It’s annoying at times, but at least the universe keeps me honest.
An update on some of the big changes … at the beginning of October, after almost 12 years at the job, I resigned my position as West Coast Editor of Flying magazine. For a number of reasons, I decided it was just time to move on. For the moment, I’m still writing my monthly column for the magazine—if that changes, I’ll certainly post any news about it on this site. In any event, my writing won’t go away … I’m still writing as an online correspondent for The Atlantic, and I’ll keep writing on this site, no matter what. I’m also working on a book about passion (Passion: Where It Comes From, Where It Can Take You, and Why It Matters) … so I’m not without projects or outlets.
But leaving a secure job, especially when the industry you work in (publishing) is in the middle of an spectacular (and, some would say, terrifying) implosion, is still a bit of a leap off a cliff, into very uncharted and uncertain territory. Like I’ve often said—adventure comes in many forms and guises, and physical adventure is just one of them.
Truth to tell, I’m not sure how it’s all going to play out, or even exactly where I’m going to end up. I am, once again, navigating by the truest compass I’ve ever found … my heart. Guided, of course, by some very dedicated analysis of what matters most to me, what I’d like to do and accomplish, and how, in this very uncharted environment, I might get from here to there. It is, and will continue to be—like so many other endeavors I’ve taken on over the years—an adventure.
That career move has had other ramifications, as well, the biggest being that I’ve relocated from California to the Boston, Massachusetts area. California is a very expensive place to live without a steady paycheck, and we had a family-owned cottage near the coast here that, with a serious amount of renovation/construction work, could make a good place for my parents to live (they need to sell the house they’ve lived in for 50+ years in New York and set up a quieter, single-story life in a place where they can also have some extra care, if they need it). And given that I’d just quit my full-time job, I was the one person in the family who could, realistically, take on that construction project.
So I’m currently living in a full-blown construction zone, up to my ears in construction dust, demolition debris, freezing half-built rooms, noise, chaos, and the daily adventure of trouble-shooting a project that, like most adventures, is proving far more challenging than I initially anticipated. All this with serious winter weather raging outside. My poor airplane doesn’t quite know what to make of its changed situation in life. I suspect it misses California. But it at least has a good home, and it also has a new friend flying it—my boyfriend’s son, Connor (who is also now living with us), is taking flying lessons in it. It’s a bit weird to stand at the airport and watch other people flying my airplane, but life is about change. And, as I’ve written many times before, change is what allows new possibilities to arise.
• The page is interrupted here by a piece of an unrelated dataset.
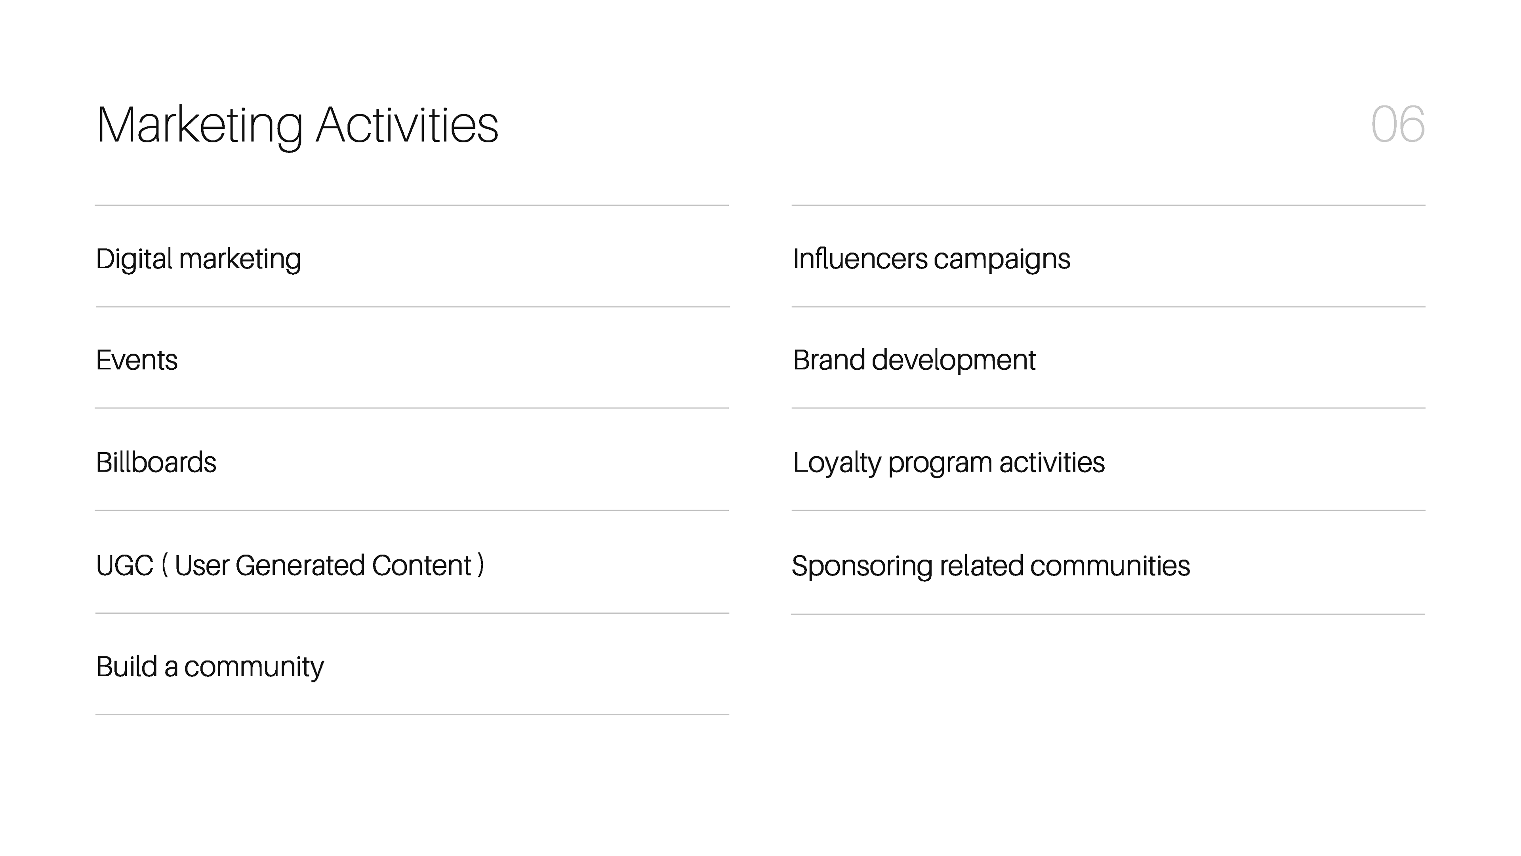
Task: Select the divider between Digital marketing and Events
Action: point(412,307)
But between the construction, the move, the career/job changes, preparing for a new stage of life with my parents, and taking on a teenager after a lifetime of single living … there’s been a pretty intense amount of change and uncertainty going on around here.
And yet, despite all the discomfort and inconvenience all of those things have brought into my life, I remain just as committed to the “No Map. No Guide. No Limits.” philosophy as ever. No adventure is comfortable. And even in the midst of all these changes, I’m also aware that I’m learning a lot, and experiencing parts and new paths of life (e.g. parenting) that I never thought I would. My life is—for the short term—going to be an exhausting and complex bit of chaos. But out of this chaos, I truly believe some new and wonderful things will emerge. Are already emerging. I just have to employ all those helpful hints I’ve given to others over the years to make sure I survive the adventure with my sanity intact.
So, stay tuned for more details on that adventure … and for more offerings here of resources, voices, and thought-provoking writing on the questions, issues, challenges and rewards of adventure, passion, and charting your own course in life … with No Map. No Guide. … and No Limits.
Happy New Year!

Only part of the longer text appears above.